> **What is required**
Could you rewrite the listing from the line containing "How do I perform: Open" through the end, with "icon" swapped for "button" and everything else unchanged? Omit the pictures from your version.

--- start Record excerpts ---

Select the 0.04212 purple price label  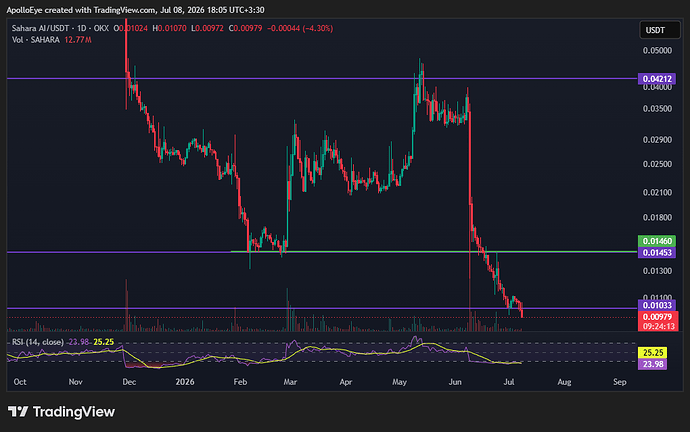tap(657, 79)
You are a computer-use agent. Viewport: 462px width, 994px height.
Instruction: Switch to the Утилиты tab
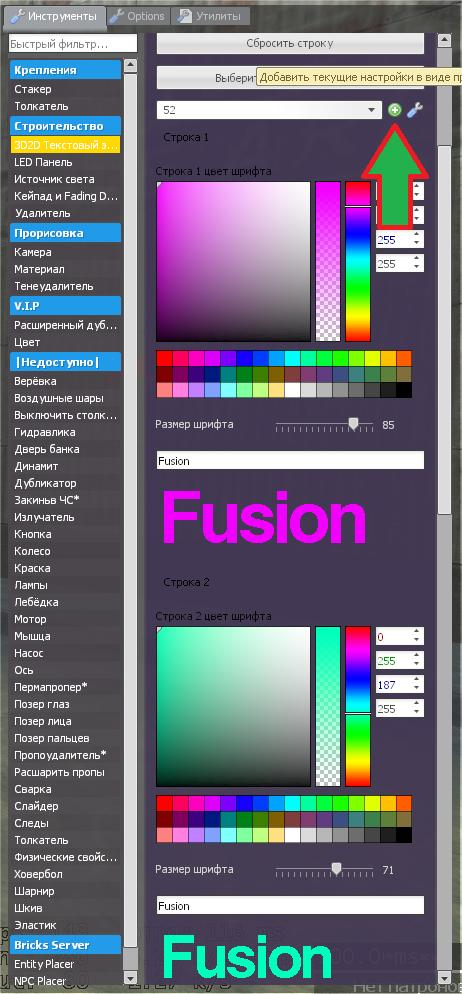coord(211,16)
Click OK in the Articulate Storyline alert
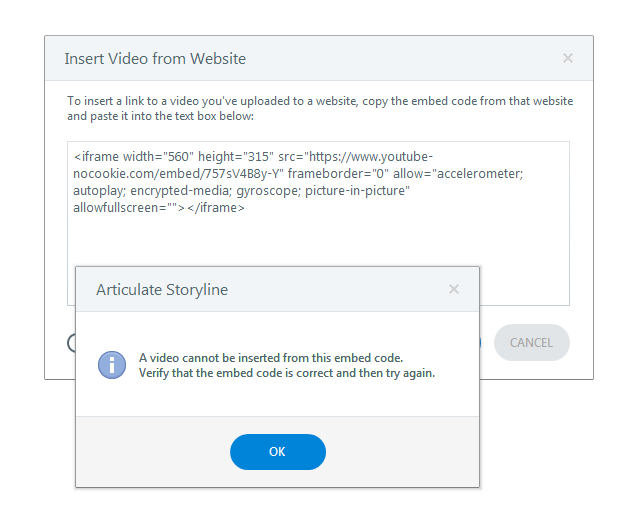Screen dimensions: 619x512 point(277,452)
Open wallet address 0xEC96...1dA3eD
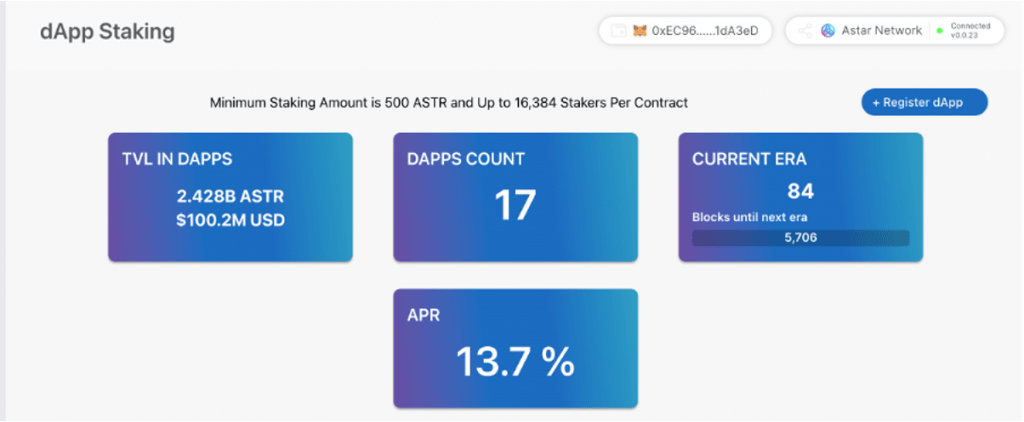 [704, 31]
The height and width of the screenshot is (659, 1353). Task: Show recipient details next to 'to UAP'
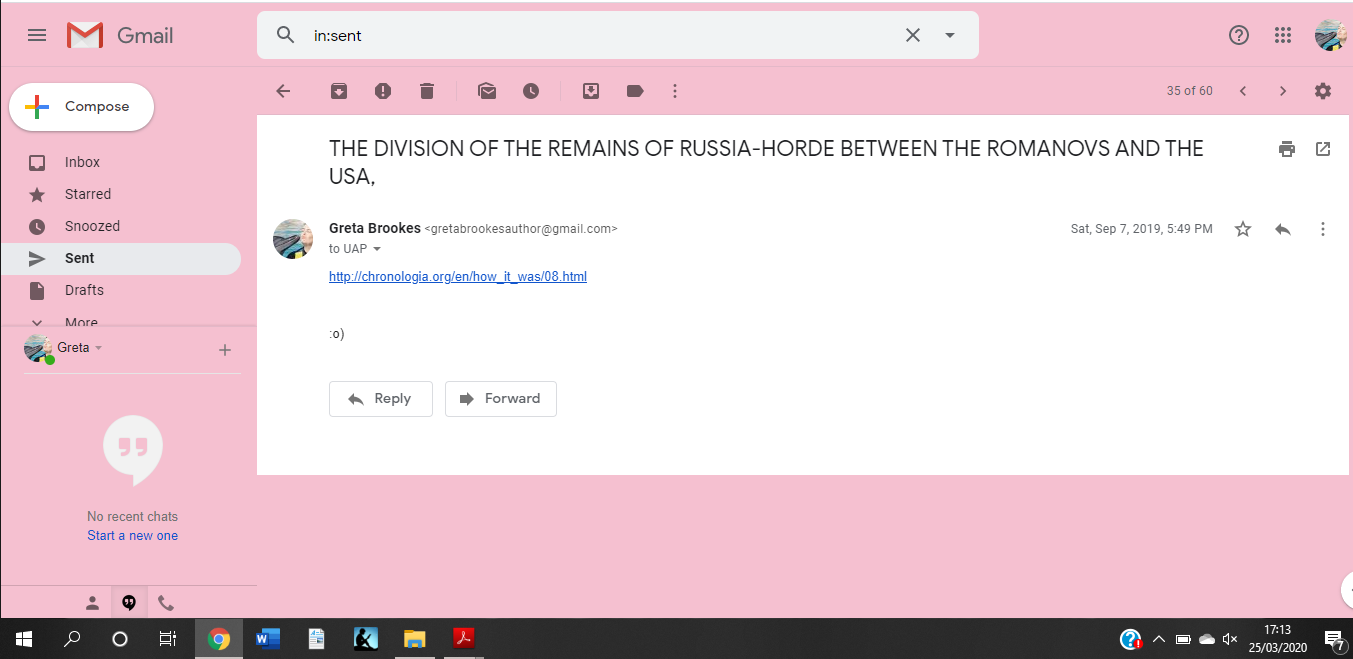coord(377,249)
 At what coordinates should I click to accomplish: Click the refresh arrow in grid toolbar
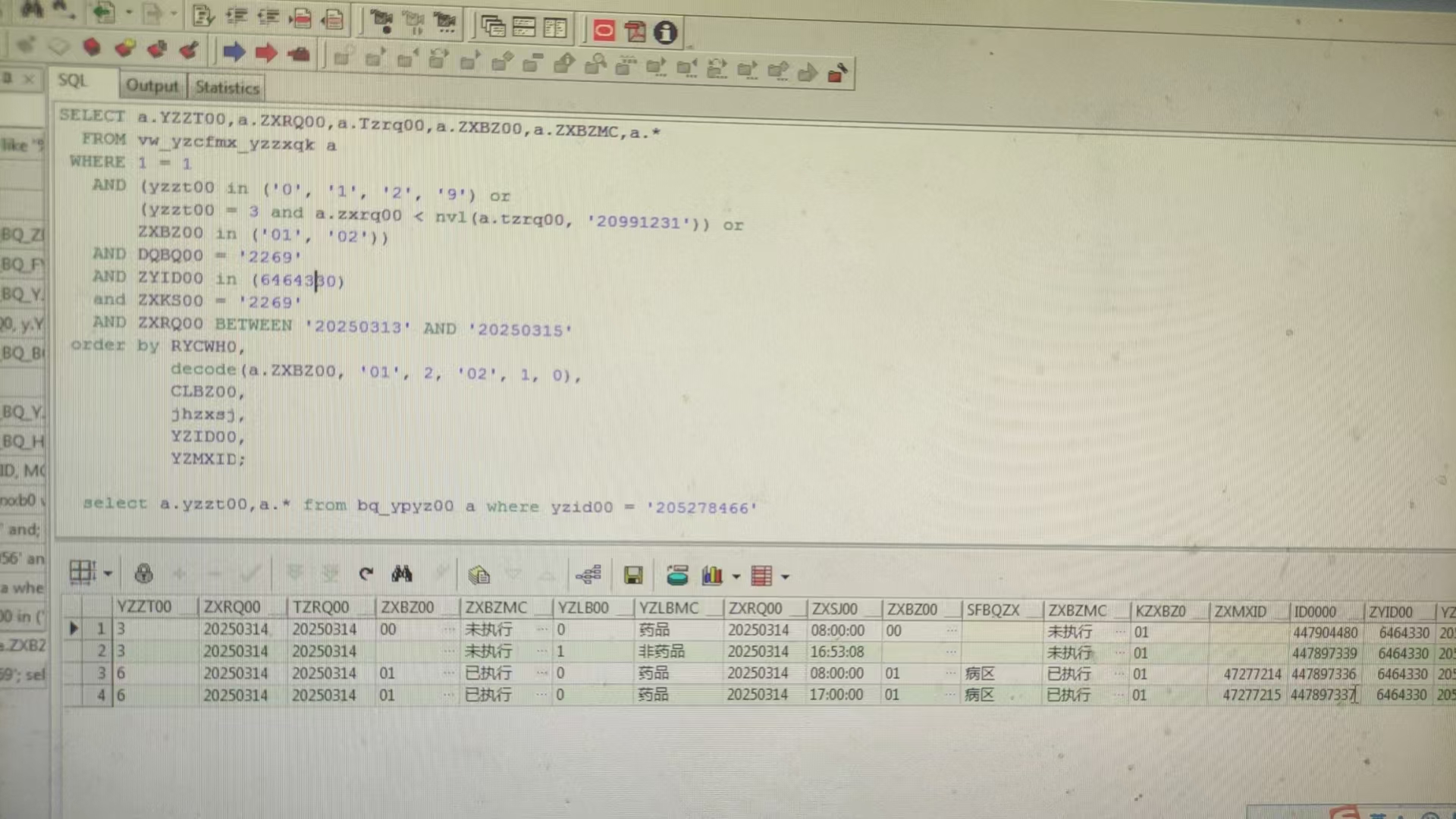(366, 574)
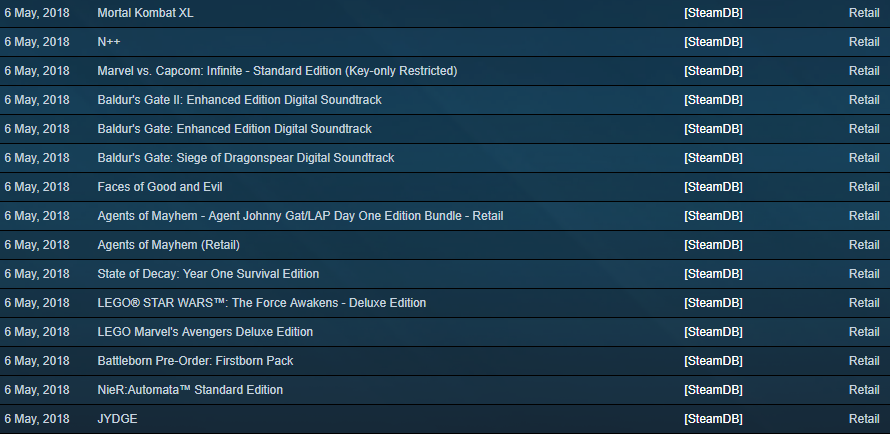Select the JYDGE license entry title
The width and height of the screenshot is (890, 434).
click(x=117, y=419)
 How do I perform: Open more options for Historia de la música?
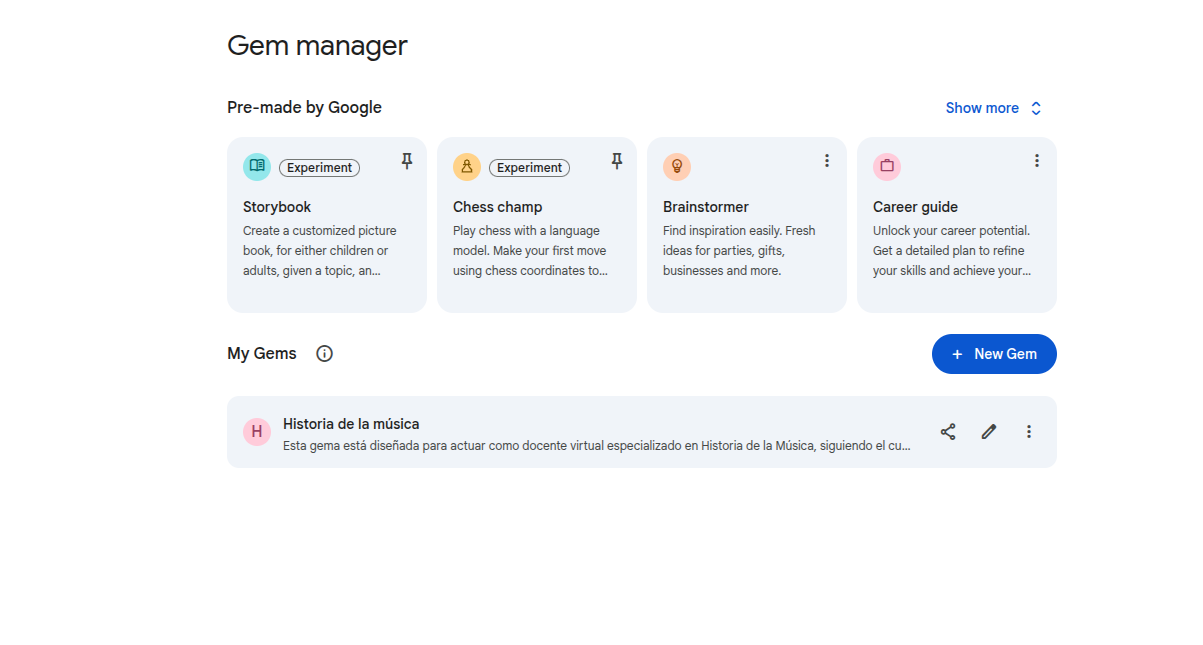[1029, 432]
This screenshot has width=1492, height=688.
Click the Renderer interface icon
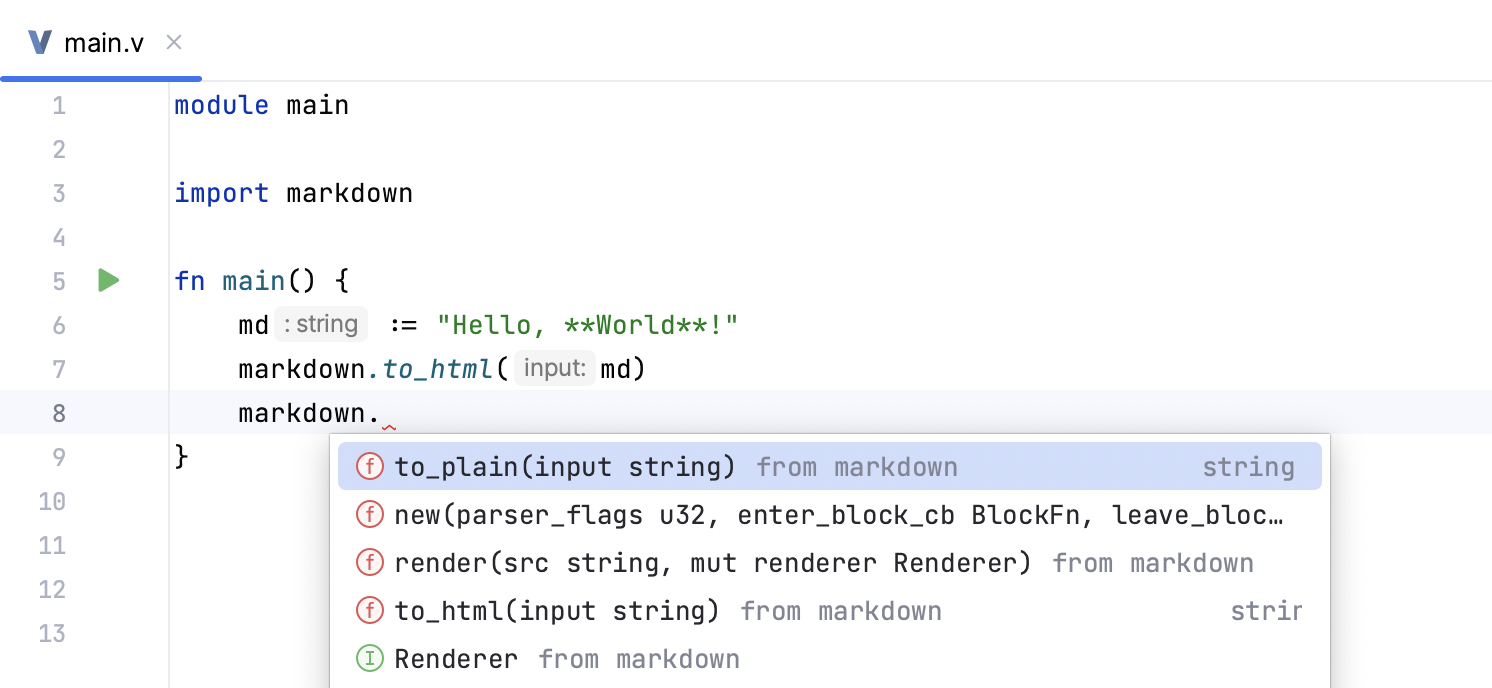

--- end Record excerpts ---

> **The solution**
 How do I perform: Open more options for Historia de la música?
[1029, 432]
This screenshot has width=1492, height=688.
Click the Renderer interface button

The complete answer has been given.